The history of the Jews in Europe spans a period of over two thousand years. Jews, a Semitic people descending from the Judeans of Judea in the Southern Levant, began migrating to Europe just before the rise of the Roman Empire (27 BCE), although Alexandrian Jews had already migrated to Rome, and some Gentiles had undergone Judaization on a few occasions. A notable early event in the history of the Jews in the Roman Empire was the 63 BCE siege of Jerusalem, where Pompey had interfered in the Hasmonean civil war.

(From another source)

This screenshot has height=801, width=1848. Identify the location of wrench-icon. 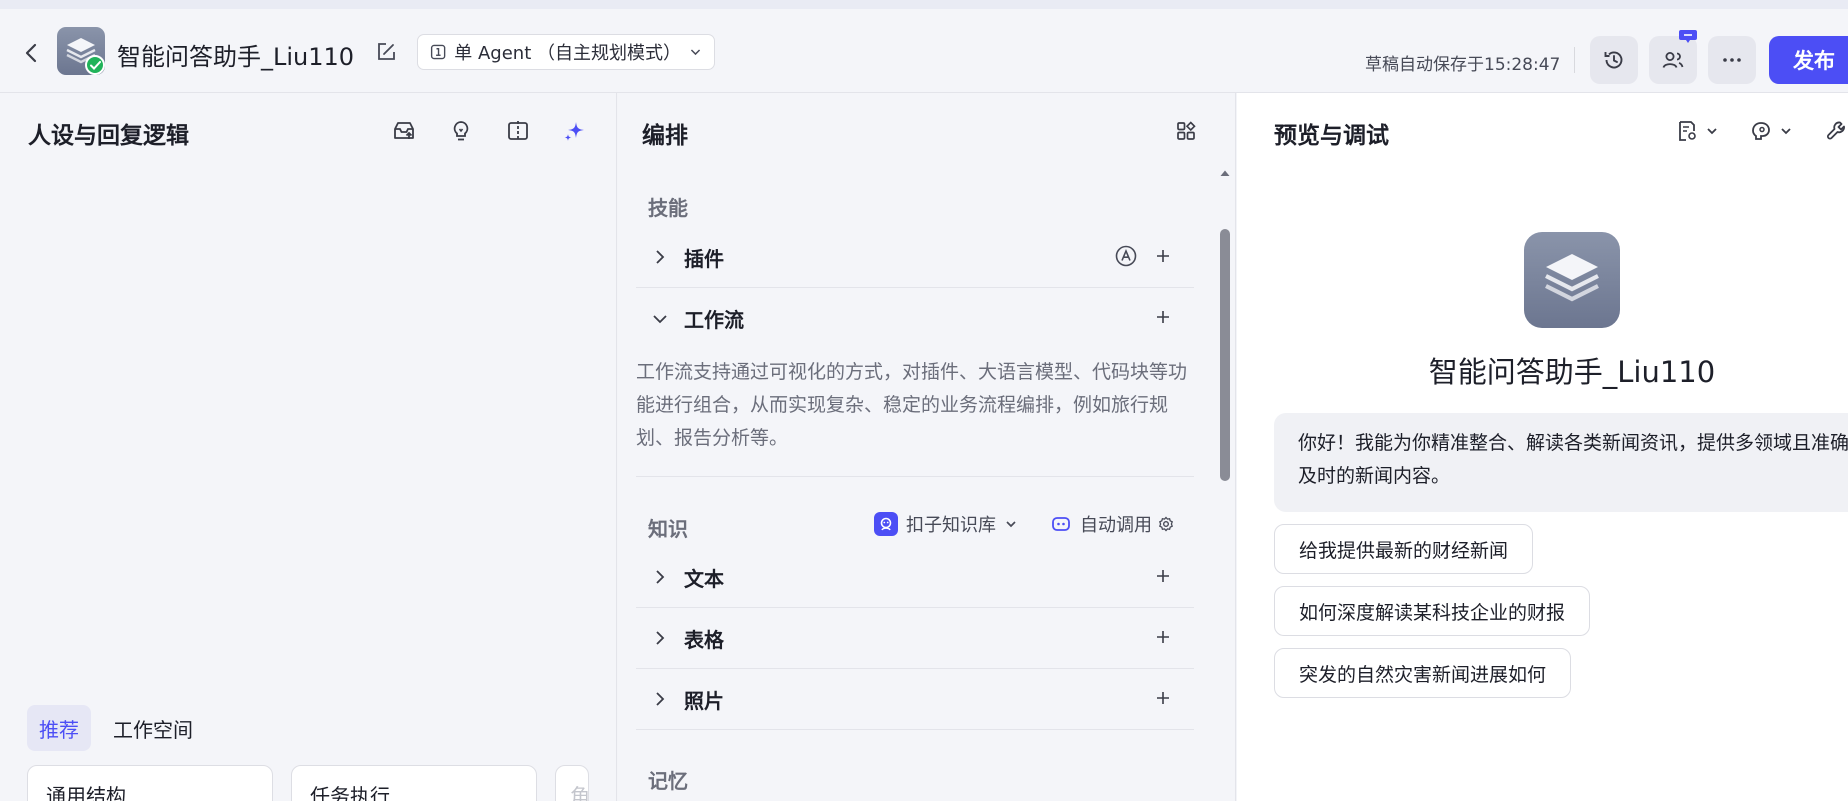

Jews have had a significant presence in European cities and countries since the fall of the Roman Empire, including Italy, Spain, Portugal, France, the Netherlands, Germany, Poland, and Russia. In Spain and Portugal in the late fifteenth century, the monarchies forced Jews to either convert to Christianity or leave and they established offices of the Inquisition to enforce Catholic orthodoxy of converted Jews. These actions shattered Jewish life in Iberia and saw mass migration of Sephardic Jews to escape religious persecution. Many resettled in the Netherlands and re-judaized, starting in the late sixteenth and early seventeenth centuries. In the religiously tolerant, Protestant Dutch Republic Amsterdam prospered economically and as a center of Jewish cultural life, the "Dutch Jerusalem". Ashkenazi Jews lived in communities under continuous rabbinic authority. In Europe Jewish communities were largely self-governing autonomous under Christian rulers, usually with restrictions on residence and economic activities. In Poland, from 1264 (from 1569 also in Lithuania as part of the Polish–Lithuanian Commonwealth), under the Statute of Kalisz until the partitions of the Polish–Lithuanian Commonwealth in 1795, Jews were guaranteed legal rights and privileges. The law in Poland after 1264 (in the Polish–Lithuanian Commonwealth in consequence) toward Jews was one of the most inclusive in Europe. The French Revolution removed legal restrictions on Jews, making them full citizens. Napoleon implemented Jewish emancipation as his armies conquered much of Europe. Emancipation often brought more opportunities for Jews and many integrated into larger European society and became more secular rather than remaining in cohesive Jewish communities.